Configuration	PSNR ↑	SSIM ↑	LPIPS ↓	DISTS ↓	Description
Non-saturating GAN + R1	22.55	0.612	0.310	0.136	Basic APT GAN style
RpGAN + R1 + R2	22.56	0.603	0.278	0.109	Improved perceptual metrics and stability
RpGAN + R1 + R2 + L1	22.91	0.616	0.251	0.099	Reconstruction constraint improves both fidelity and perception
RpGAN + R1 + R2 + L1 + \(L_F\)	22.91	0.620	0.244	0.092	Feature matching reduces perceptual distance further
w/ Progressive Training	23.96	0.667	0.227	0.097	Progressive training significantly boosts restoration ability

Key Findings¶

SeedVR2's strength lies in the trade-off between perceptual quality and speed.
Adaptive window attention is essential for high-res deployment, mitigating boundary artifacts caused by configuration mismatches between train/test scales.
Adversarial post-training is superior to pure distillation for capturing realistic textures in restoration.
Larger models (7B) are not always superior; the 3B model's training dynamics and loss weighting often yielded better visual experiences.

Highlights & Insights¶

SeedVR2 successfully scales one-step diffusion to a complex video restoration system by integrating architecture, windowing mechanisms, and stable adversarial training.
Adaptive window attention addresses a subtle but critical failure point: position generalization in window-based Transformers across different resolutions and aspect ratios.
Discriminator feature matching is an elegant engineering compromise, providing perceptual constraints directly in latent space without expensive pixel decoding.

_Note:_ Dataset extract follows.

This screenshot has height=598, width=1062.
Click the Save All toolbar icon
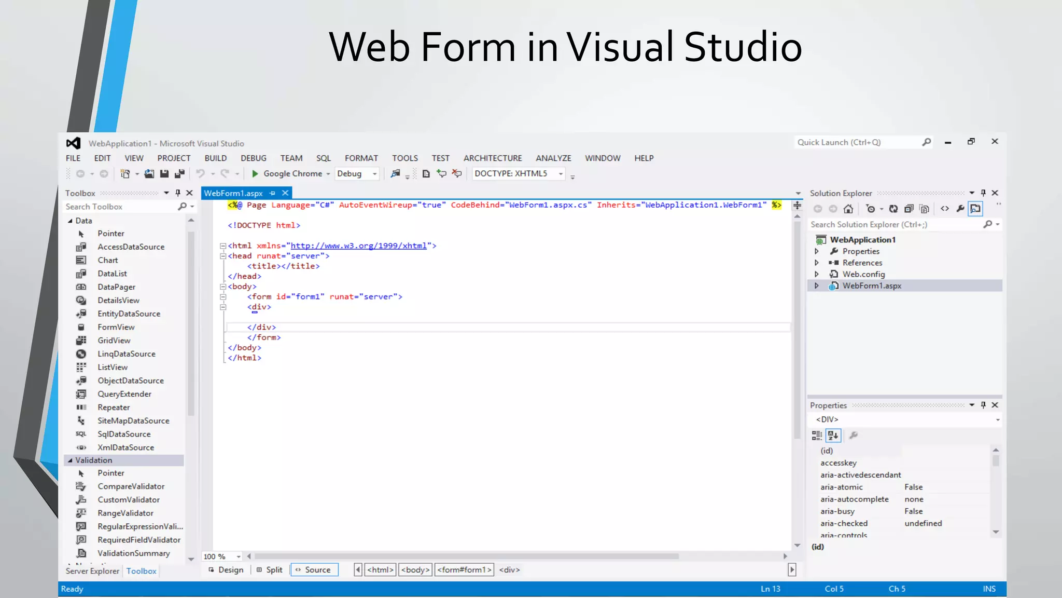click(179, 174)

Limitations & Future Work¶

The causal video VAE remains the primary system bottleneck, accounting for over 95% of total time for 720p videos.
Sensitivity to extreme degradation and large motion exists, as one-step generators have less "error correction" capacity than multi-step models.
Potential over-sharpening on high-quality AIGC inputs.
High training cost (72 H100s) limits reproducibility for smaller labs.

vs SeedVR: SeedVR is the multi-step base; SeedVR2 achieves massive acceleration with similar or improved perceptual quality.
vs UAV / VEnhancer: These methods use multi-step sampling with frozen priors. SeedVR2 trains the model end-to-end as a generator, reducing latency and decoupling from fixed sampling budgets.
vs One-step image restoration: SeedVR2 extends the one-step logic to the temporal and high-resolution domain through windowing and progressive distillation.

Rating¶

Novelty: ⭐⭐⭐⭐⭐ Systematically introduces adversarial post-training to one-step video restoration with high-res windowing.
Experimental Thoroughness: ⭐⭐⭐⭐ Extensive benchmarks and user studies, though high compute requirements hinder easy verification.
Writing Quality: ⭐⭐⭐⭐ Logical flow and honest assessment of metric caveats.
Value: ⭐⭐⭐⭐⭐ High practical value for real-world deployment of generative video restoration.